I have personal experience with mentorship programs and I got burned basically. Wasted a couple years in my early twenties and thousands for ultimately nothing. My life would look different if I hadn't "signed up" for it. It was not related to trading but I think what I learnet from it about online programs as a business still apply.
A couple of rules for detecting a course that is more interested in being sold than teach,
basically:
If the program guarantees money in any way, especially a specific amount, then stay away.
A good course is about learning first and foremost. When a program guarantees money, that is merely a marketing strategy to make the deal seem less raw and like passing up the deal makes you lose value. The prices of these courses and programs are marked up considerably, so they need you to be willing to fork over the dough somehow.

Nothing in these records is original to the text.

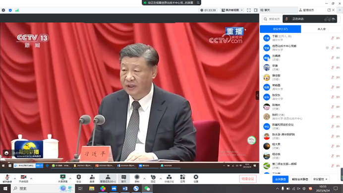Screen dimensions: 343x193
Task: Click the red End Meeting button
Action: point(248,179)
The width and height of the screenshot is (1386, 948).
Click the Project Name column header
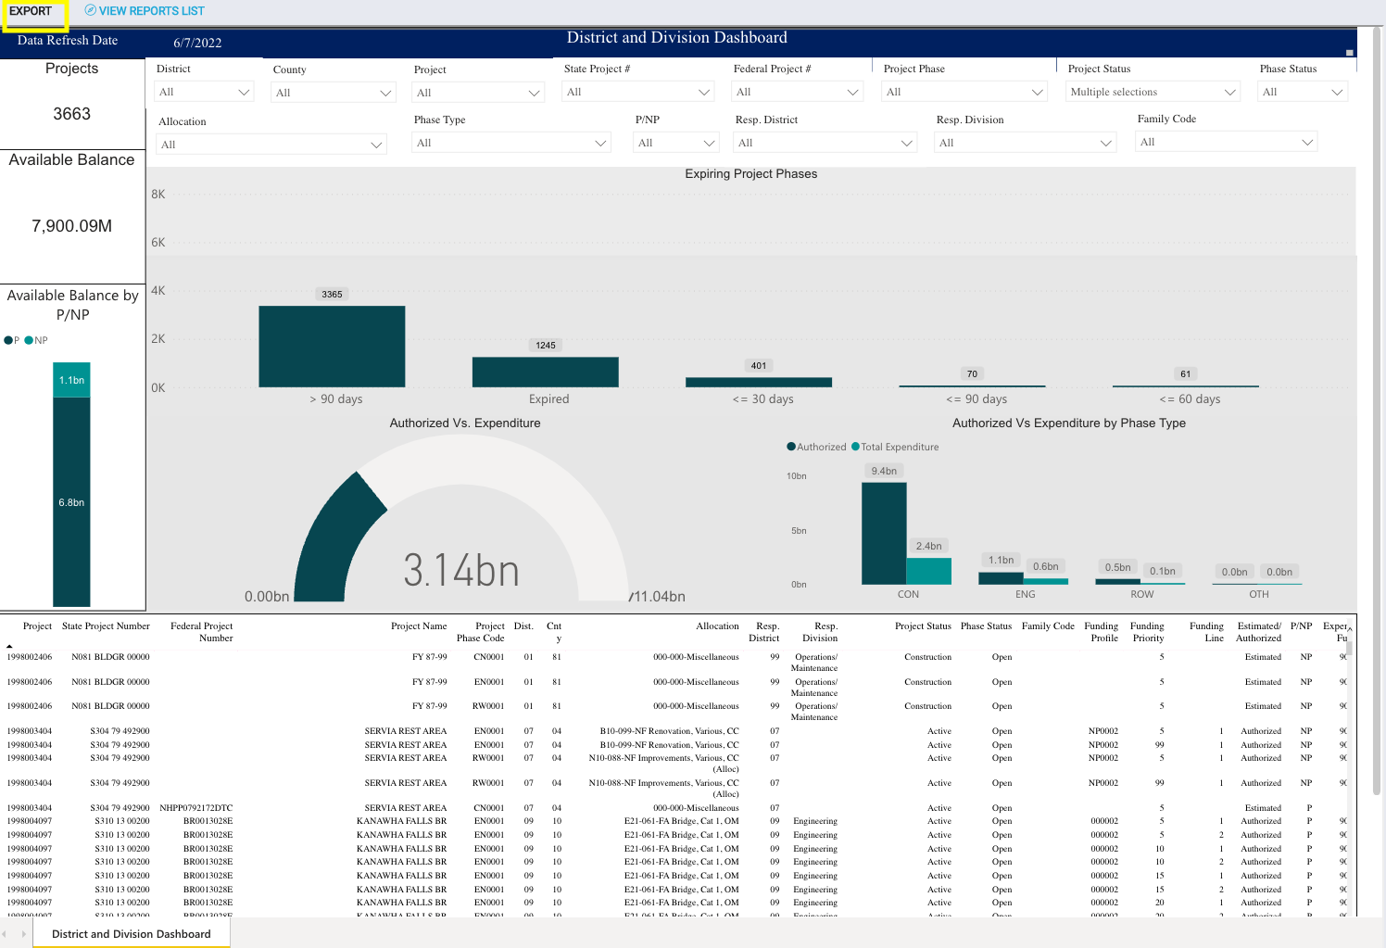(x=419, y=626)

What you can learn from these courses, you typically can learn elsewhere. Cheaper or for free.
80% of a program is about selling you on a particular vision. There might be an ideological angle too.
If the ability to connect to a father figure type personality is implicitly part of the marketing, then definitely stay away (Andrew Tate for example).

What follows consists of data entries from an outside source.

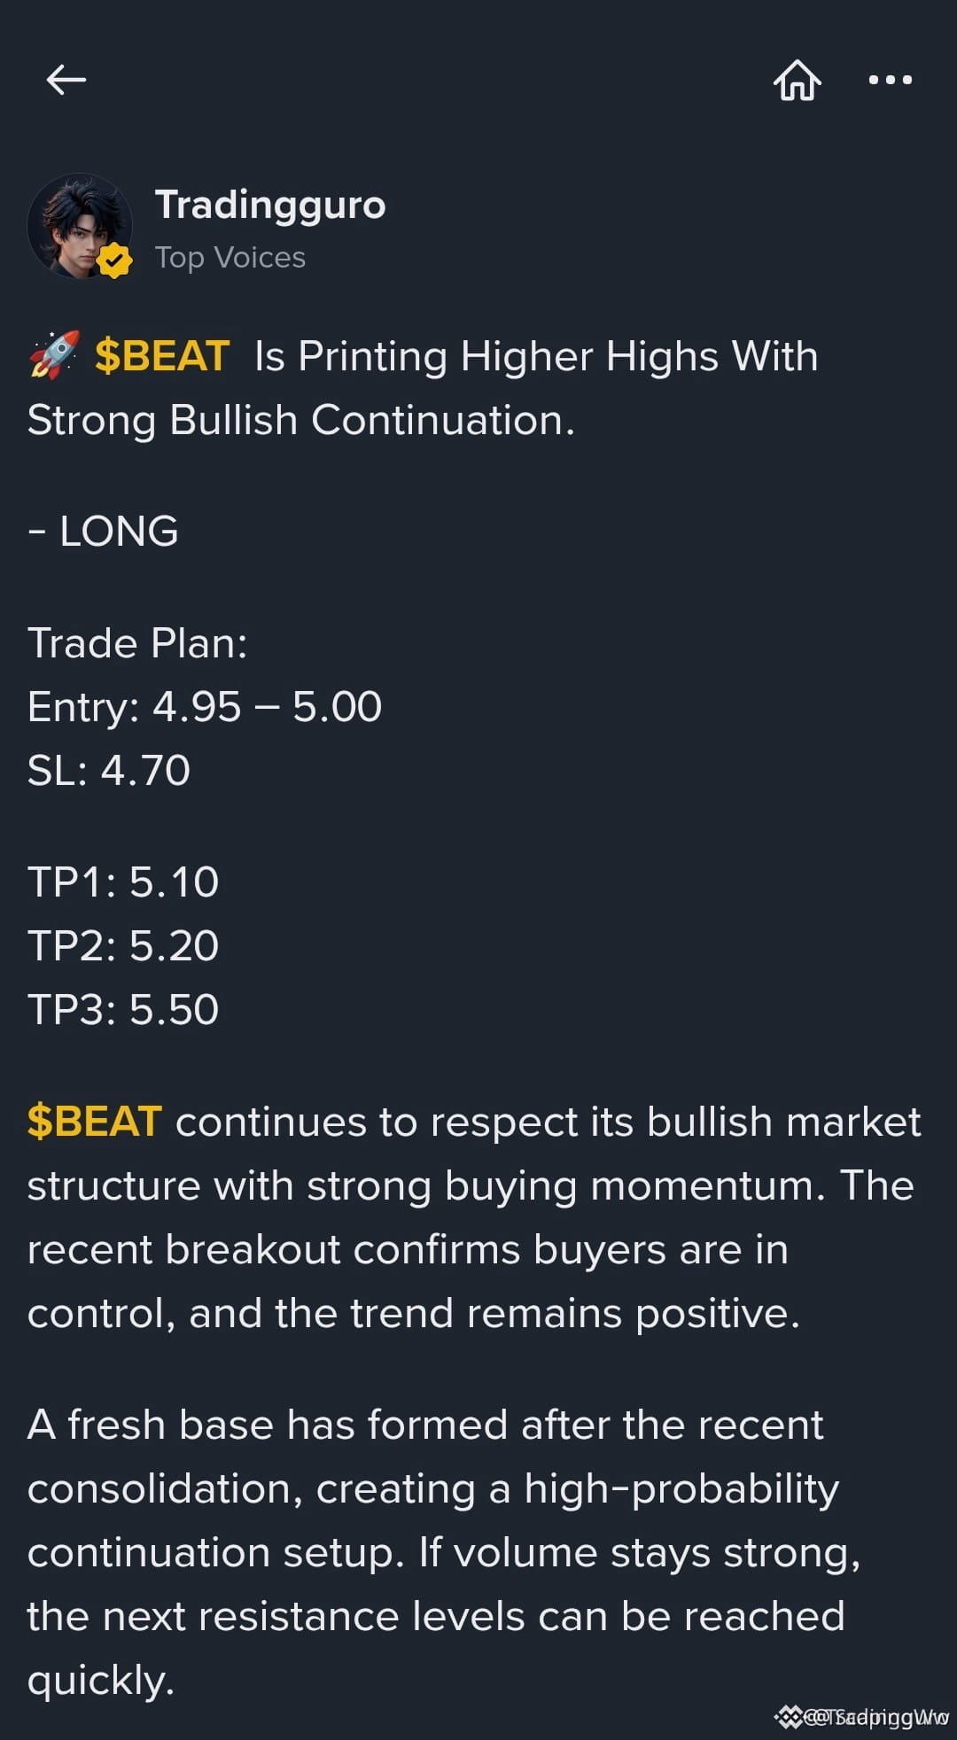Tap the yellow verified badge on avatar
The image size is (957, 1740).
(114, 260)
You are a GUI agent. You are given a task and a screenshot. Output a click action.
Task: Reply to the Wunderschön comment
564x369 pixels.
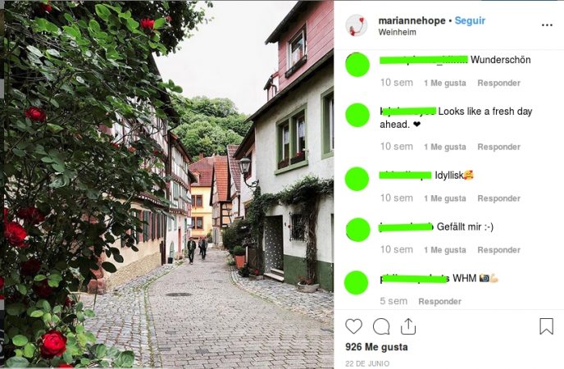click(x=498, y=83)
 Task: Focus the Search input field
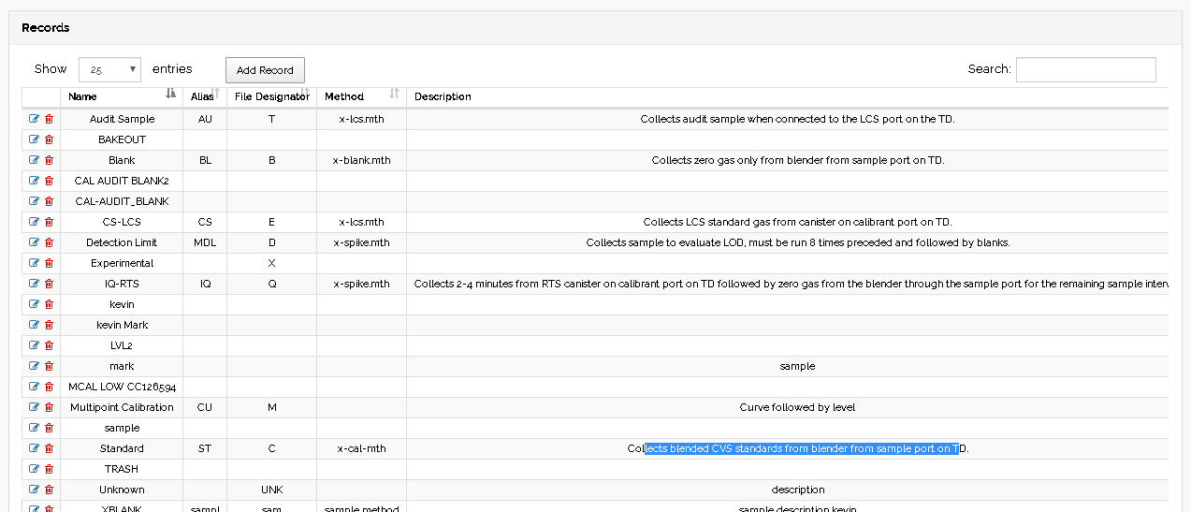tap(1085, 69)
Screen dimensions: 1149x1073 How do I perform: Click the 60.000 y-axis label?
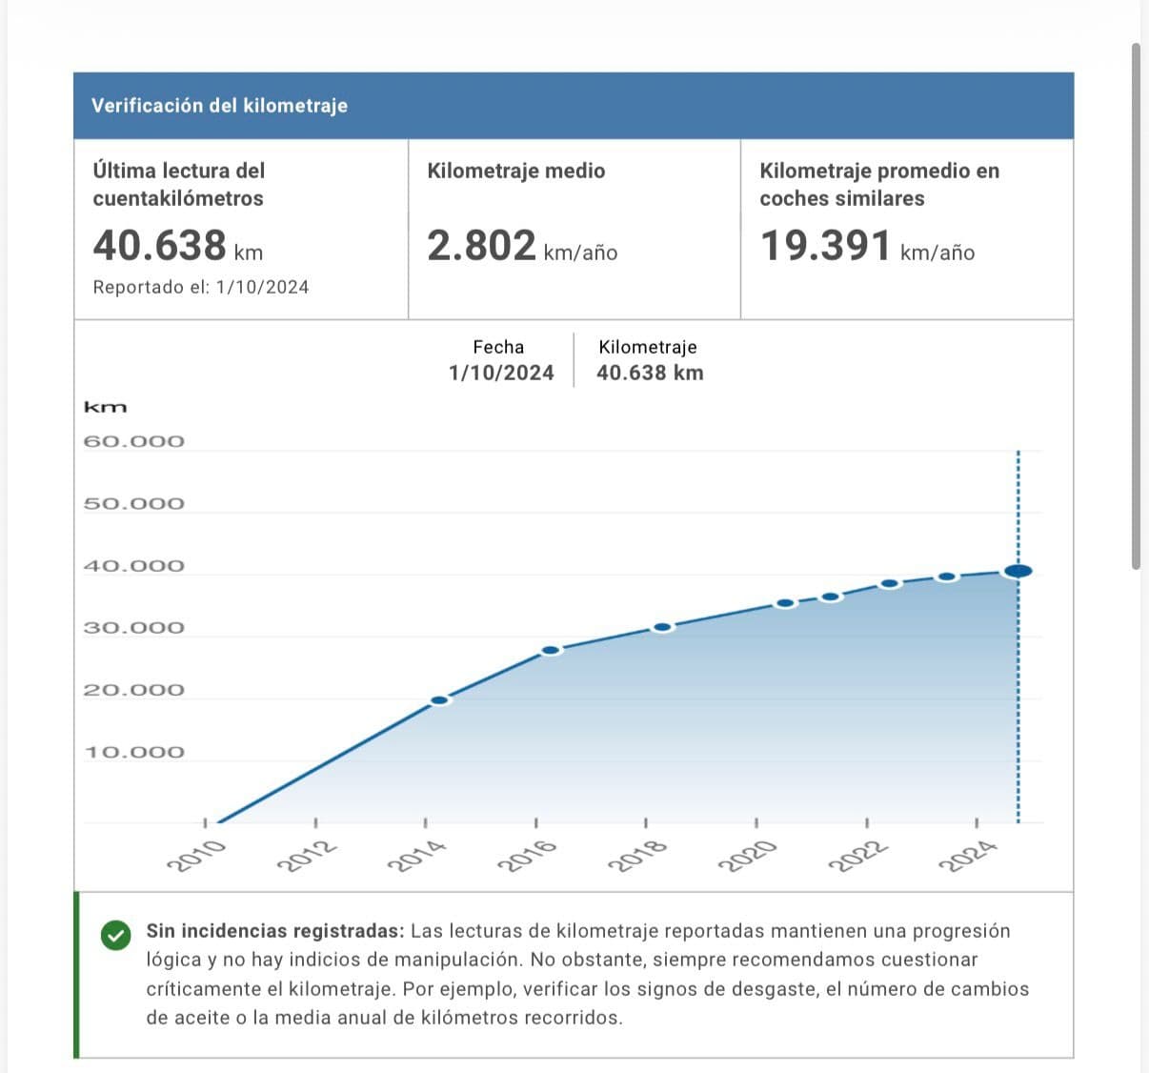133,441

A good course won't try to appeal to your need to please a father figure. It won't be relevant, because it'll be simply about learning something concrete and specific.
With all that said, you can still learn from these program and there might be genuinely good advice, but you have to contend with the fact that you are most likely being upsold. To me, the simplest rule is to look out for any guarantees of money. Those are dead give aways that the course is atleast overpriced for what its worth.